Apadrinada por Jaime Romandia, el productor habitual de Amat Escalante y Carlos Reygadas, las conexiones con el cine del autor de Post Tenebras Lux están a la vista de todos: desde ese ritmo moroso que aprovecha su faceta visual para construir atmósferas de lo más potentes, hasta la exploración de diversos temas entorno al ser a través de su cuerpo, sin dejar de lado una temática que se mueve en entornos muy distintos a un cine mejicano que parece haber marcado un cambio con la llegada de los cineastas citados, y que ha ganado tanto en recorrido por distintos festivales, como en una identidad que ya será difícil arrebatarles en vista de trabajos como Japón, Luz silenciosa, o la más reciente y polémica Heli.
Así, el ‹mondo zombie›, que desde Romero (El día de los muertos) hasta estos últimos años (con la independiente Colin) había otorgado protagonismo al zombi más como ente en sí que otra cosa, toma una nueva concepción en un film marcadamente autoral que no duda en radicalizar su propuesta, y aunque Halley pudiera recordar más a una propuesta reciente como Thanatomorphose debido a la descomposición que padece su protagonista, su director deja claro el terreno que pisa en todo momento, marcando las pautas mediante tanto algún que otro diálogo como a través de la propia situación del personaje central.
Hofmann nos sumerge en la rutina de Beto, un personaje solitario y parco en palabras que trabaja como vigilante en un gimnasio, pero debido a su nueva condición se verá obligado a abandonar su empleo, algo que repercutirá en la relación con su jefa, quien intentará entablar contacto con Beto a partir de ese instante. Hofmann no nos muestra ni con «flashbacks» ni con off el día a día anterior a esa nueva naturaleza de Beto, y la básica interacción con el resto de personajes da a intuir que ese nuevo estado no ha repercutido en la rutina habitual del protagonista.
De planos estáticos, que nos llevan desde generales y medios (enfatizando así su soledad) hasta planos mucho más cerrados que parecen buscar una mayor interiorización entorno a las heridas de ese personaje. El cromatismo de la imagen, que conduce el relato más bien hacía tonos más fríos, ayuda a construir esa atmósfera que sirve como uno de los principales conductores del film, y que encuentra en algún que otro juego de iluminación entorno a su protagonista algunos de los momentos más inquietantes y cercanos a esa condición zombi en esta Halley.

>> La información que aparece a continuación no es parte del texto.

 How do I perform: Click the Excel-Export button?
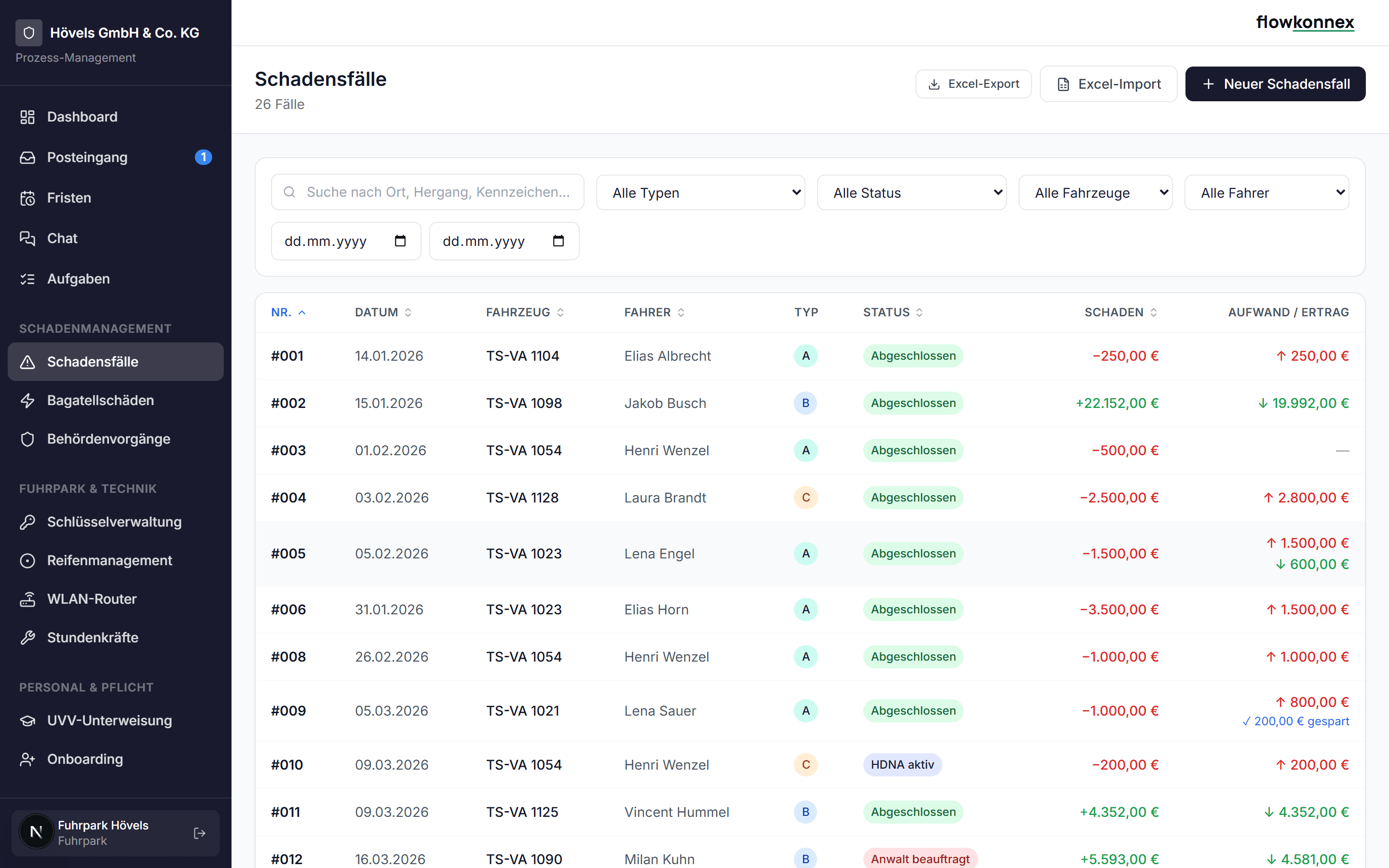click(x=973, y=84)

Los tintes existencialistas que maneja Hofmann y ese tono en cierto modo lacónico nos trasladan a un paralelismo con el propio título del film, que define esa existencia efímera que se apaga ante la lejanía del contacto humano. Ello sirve para comprender ese periplo desde otro punto de vista que, sin ser más cercano, sí sirve para atisbar como mínimo el sentir que circula entorno a un personaje de apariencia frágil y aislada que culminará con alguna que otra dura secuencia a través de la cual el espectador ya puede terminar de atisbar la conclusión de este hipnótico y fascinante retrato: la huida a través de un paraje totalmente deshumanizado donde las últimas hebras heladas brotando de una placa helada parecen ser el resquicio final de una existencia dirigida a quebrarse irremediablemente.

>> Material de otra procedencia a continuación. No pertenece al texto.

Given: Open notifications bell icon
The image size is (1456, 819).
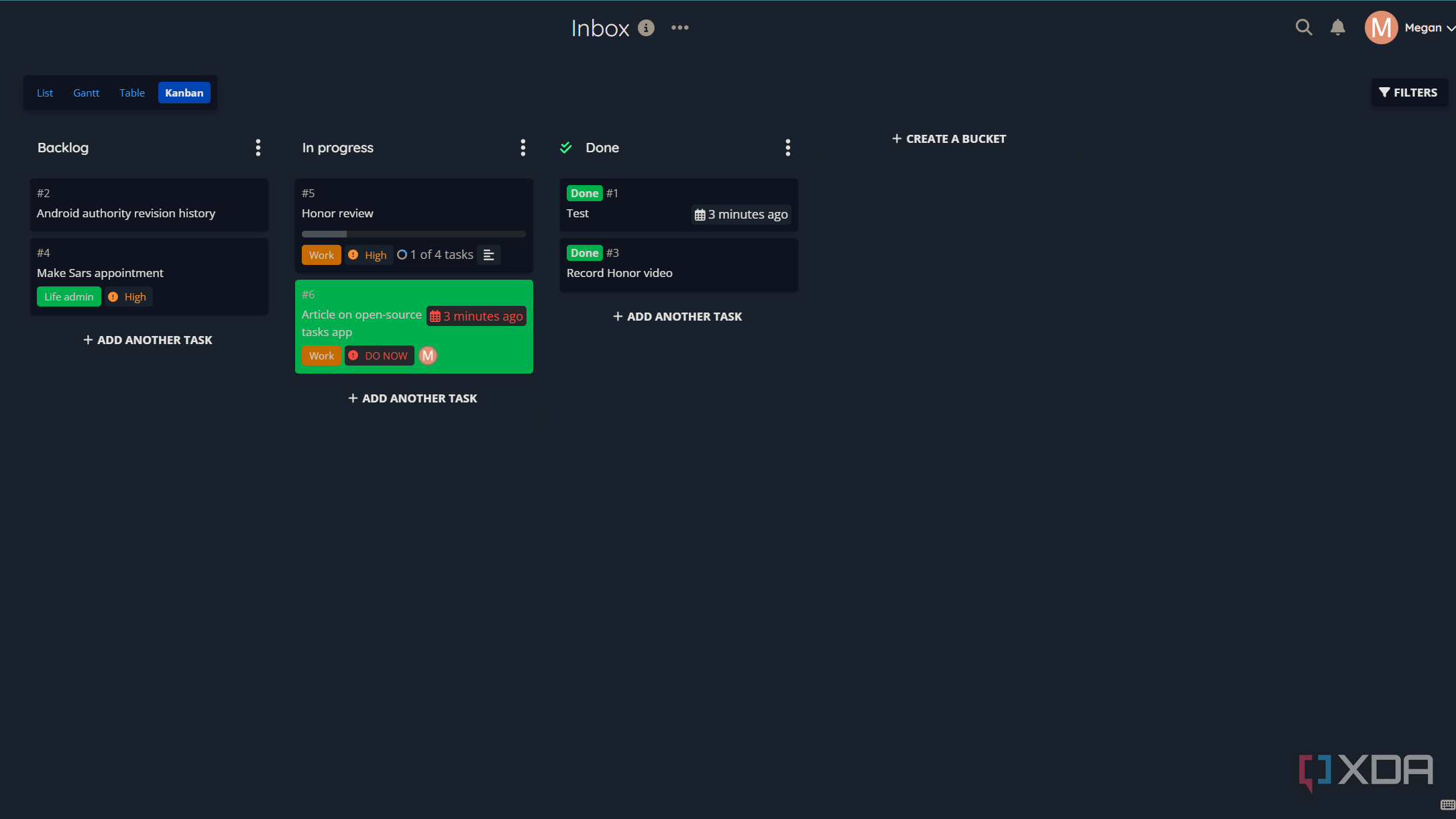Looking at the screenshot, I should click(x=1337, y=28).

Larga vida a la nueva carne.
A mí si me gusto mucho la película, no la identifico como del género de zombis porque me desagrada ese género, más bien la veo como metafórica, porque pretende sensibilizar como es la vida de una persona que padece una enfermedad crónica orgánica que sabe que su enfermedad no tiene cura, expresa la lucha cotidiana de un enfermo entre el mundo de los «sanos» principalmente cundo la enfermedad no se ve a simple vista, las personas le tratan como a uno sano, pero aunque la enfermedad permite trabajar tiene que cargar el martirio de la enfermedad, de esta manera se trata de generar una empatía hacía las personas en estas condiciones.